Like the show’s many ill-fated characters, CSOs often never saw their threats coming – but live in constant fear of the day their number is up.

“CSOs have the sole responsibility for security in a constantly shifting landscape,” he said. “It is expected we are around 24x7 – and every time the SOC escalates something and says the Rapid Response Team needs your attention on this particular issue, my heart drops.”

Despite knowing the important response is ‘don’t panic’, Kapsé said, “it still happens.”

There are strategies for managing this stress, however, and Kapsé offered the audience a few – including proactively updating the board about company exposure to high-profile security vulnerabilities, and boosting the prominence of cybersecurity by tracking and sharing key metrics around patching status, employees’ phishing susceptibility, and so on.

“This is technical information, but in the long run they are indicators of governance,” he said. “Don’t go in to talk with the board and assume you can’t put in anything technical; over time, I have educated the board and made them aware of what they need to look at.”

“Don’t be afraid to give information, as long as you can couch that in terms of the impact on risk management and governance.”

Greater visibility of key metrics had generated strong follow-on benefits: patching practices, for example, improved dramatically once the security team realised their relatively low numbers were being surfaced for everyone to see.

Kapsé also flagged networking as crucial to helping CSOs distribute the pressure of cybersecurity – encouraging both mentorship and the maintenance of a “circle of trusted CSOs”.

“You can learn from them and they learn from you,” he said. “When you share and understand what other people are doing, you get a bit of relief.”

Facing the automation threat

As if the cybersecurity climate wasn’t already causing enough problems, increasingly sophisticated automation techniques are helping hackers breach and exploit victim organisations while they sleep.

Ty Miller, a security expert and founder of consultancy Threat Intelligence, was on hand to highlight the dangers of automation as an adjunct to conventional, manual cybercriminal techniques. “At the moment we tend to allocate our security budgets to pieces of work,” he said.

“As you go through the year, that doesn’t necessarily play out: if you suffer a security breach halfway through the year, it suddenly needs a big injection of funds into incident response to be able to contain the breach and get it back under control. That potentially soaks up funds from your security budget, which means the rest of the funds you’ve still got to perform throughout the year no longer have funding.”

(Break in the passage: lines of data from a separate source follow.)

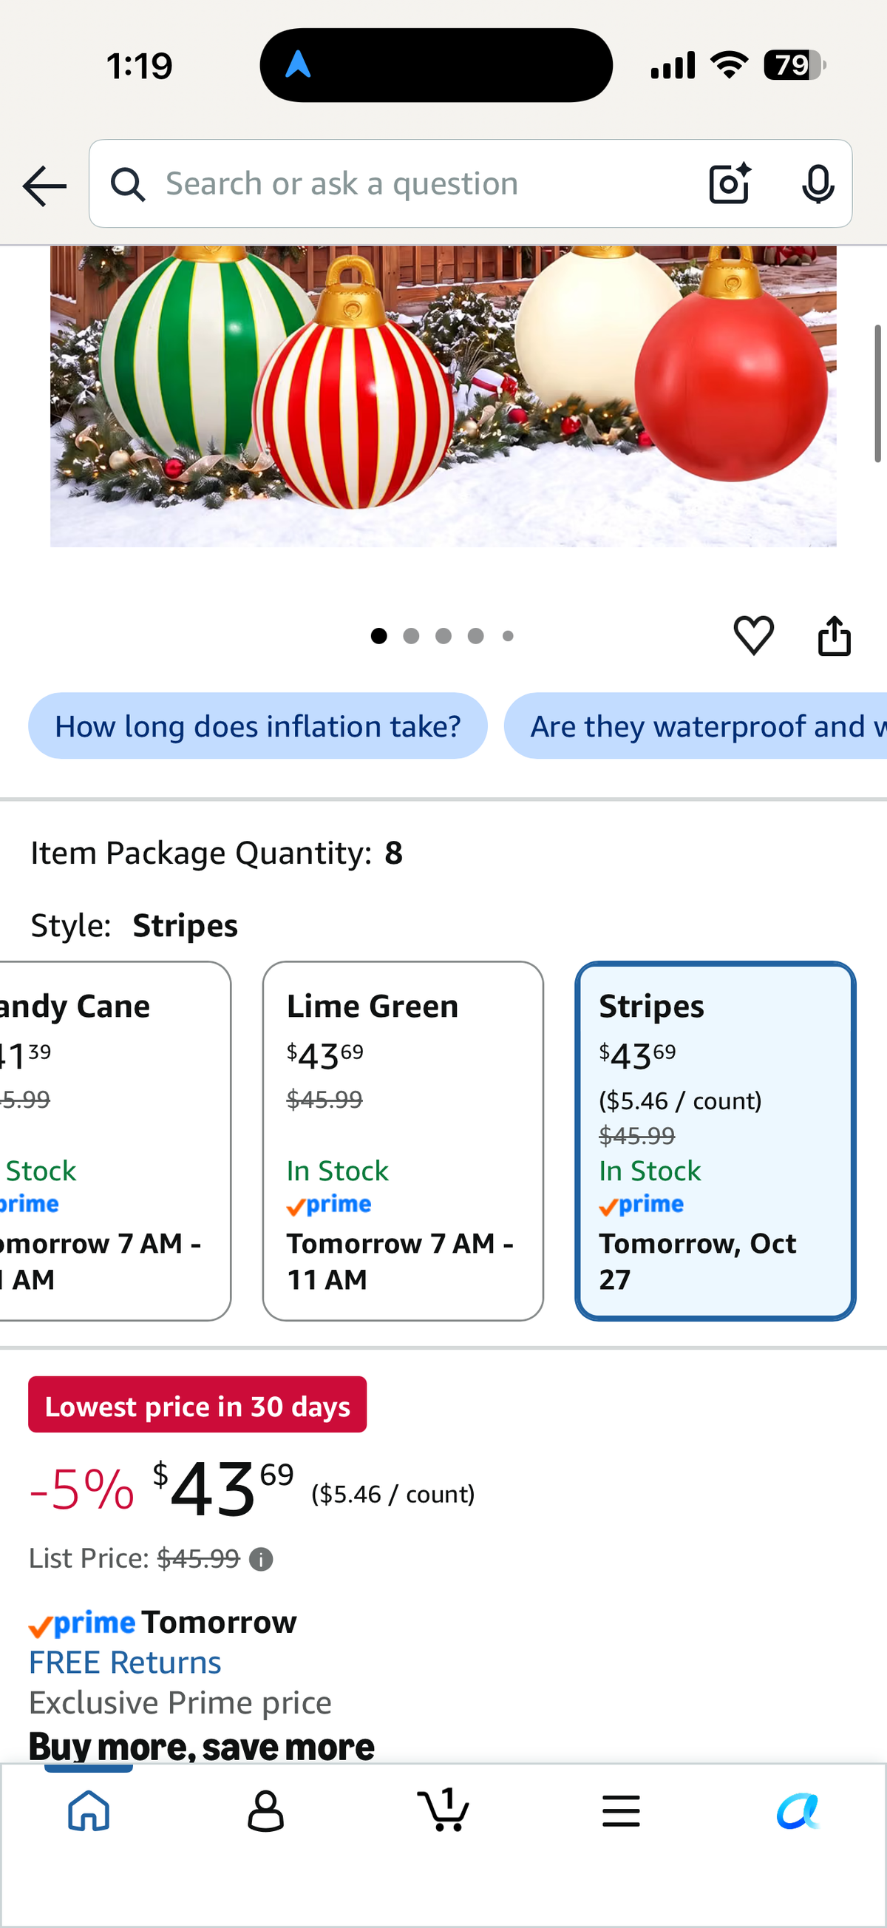Tap the back arrow icon
This screenshot has height=1928, width=887.
(x=44, y=186)
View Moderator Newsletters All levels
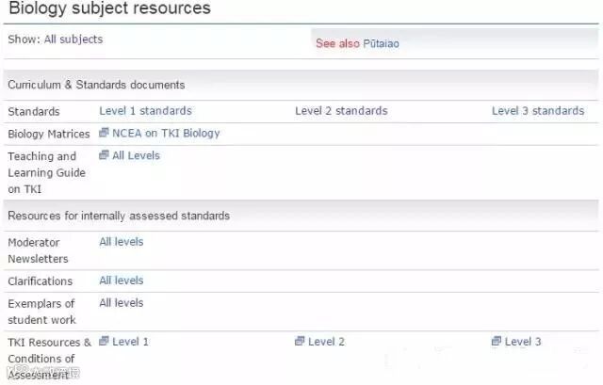 pyautogui.click(x=122, y=242)
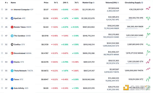Viewport: 153px width, 93px height.
Task: Click The Sandbox SAND logo icon
Action: pos(12,36)
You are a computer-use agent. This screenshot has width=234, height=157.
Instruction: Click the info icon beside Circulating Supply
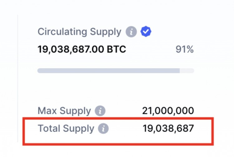tap(131, 32)
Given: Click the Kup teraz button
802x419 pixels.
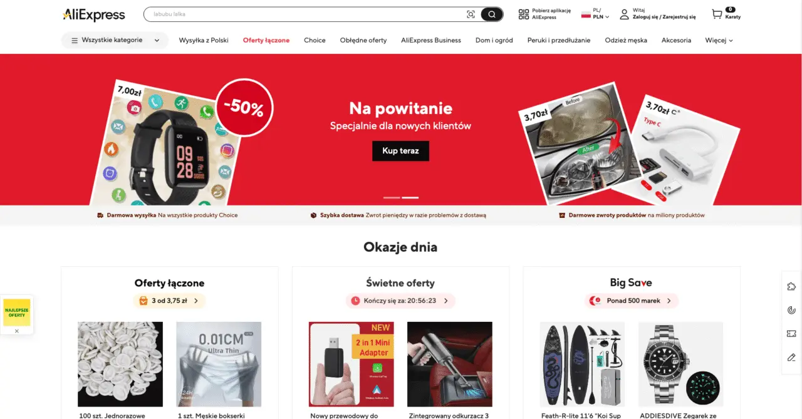Looking at the screenshot, I should (400, 151).
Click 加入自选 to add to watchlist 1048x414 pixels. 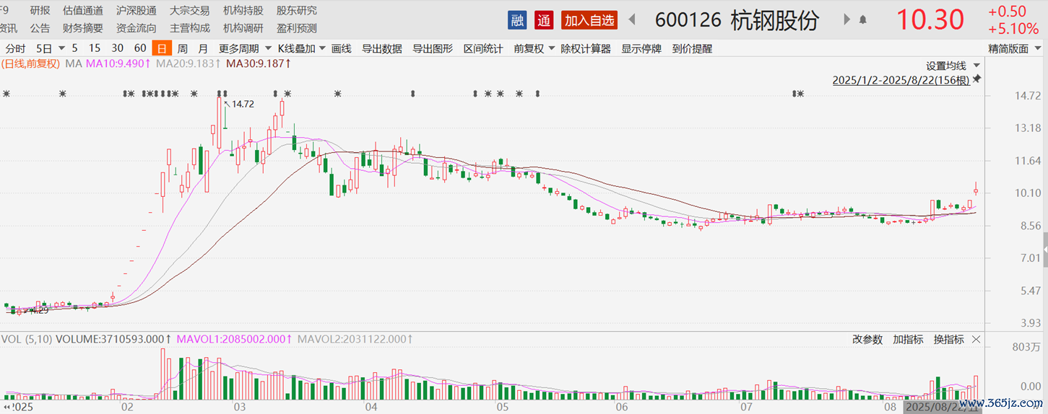(589, 20)
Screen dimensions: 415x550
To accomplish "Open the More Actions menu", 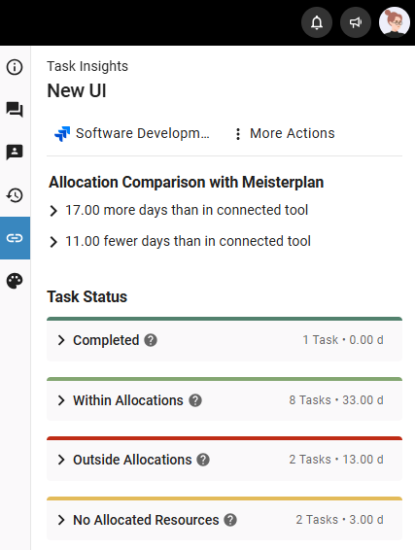I will pyautogui.click(x=285, y=134).
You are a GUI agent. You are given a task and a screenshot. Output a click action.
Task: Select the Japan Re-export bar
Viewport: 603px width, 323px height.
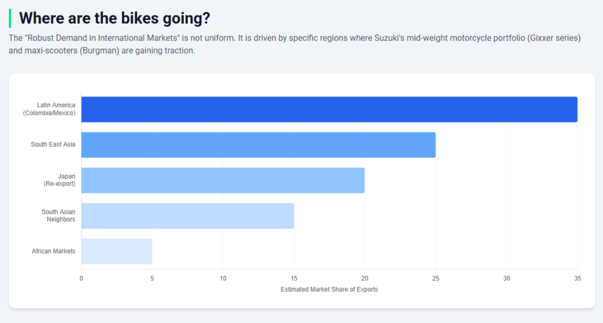click(x=223, y=180)
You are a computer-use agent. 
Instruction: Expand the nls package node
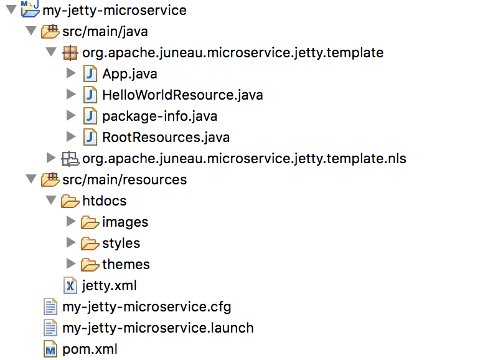(x=51, y=158)
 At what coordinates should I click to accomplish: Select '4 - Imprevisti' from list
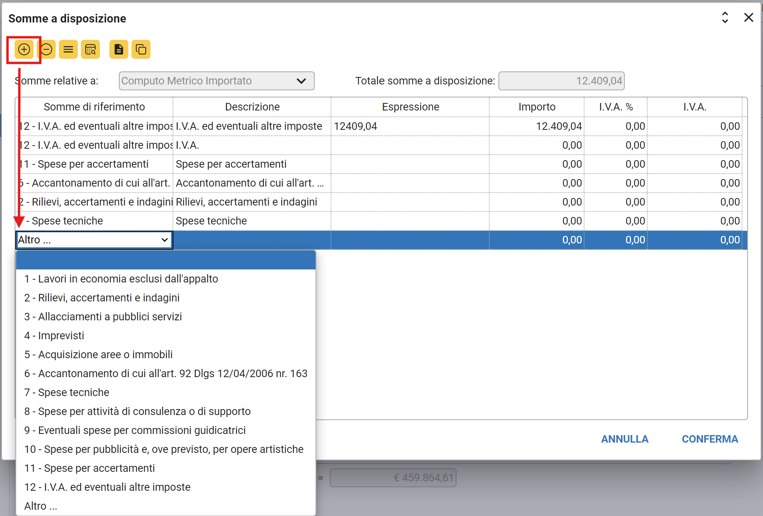(x=54, y=336)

Much has been made of automation tools that allow cybercriminals to design, improve and execute attacks with increasing severity – and companies’ natural response, to increase their use of security automation tools for tasks like developer security, penetration testing, procedural responses to breaches and collection of details about a breach, was helping relieve the burden on overworked security staff.

Yet increasing automation, Miller warned, creates risks as well as reducing them.

Automated incident response tools might, for example, respond to a detected security event by disconnecting an endpoint device and collecting detailed evidence to trace the indicators of the compromise. However, automatically shutting down a core infrastructure component could create other problems for the business – which is why, Miller said, humans need to maintain final say over the actions of their own automation tools.

Many security practitioners were adding this human element by embracing ChatSecOps, a security-focused spinoff of ChatOps – a practice that links automated tools with live chat platforms like Slack.

“To be able to prevent [mistakes] you need to be able to add context into some of the decisions,” Miller said, “and sometimes you can only get that from your people. ChatSecOps helps to streamline security resources and maximise their security budgets.”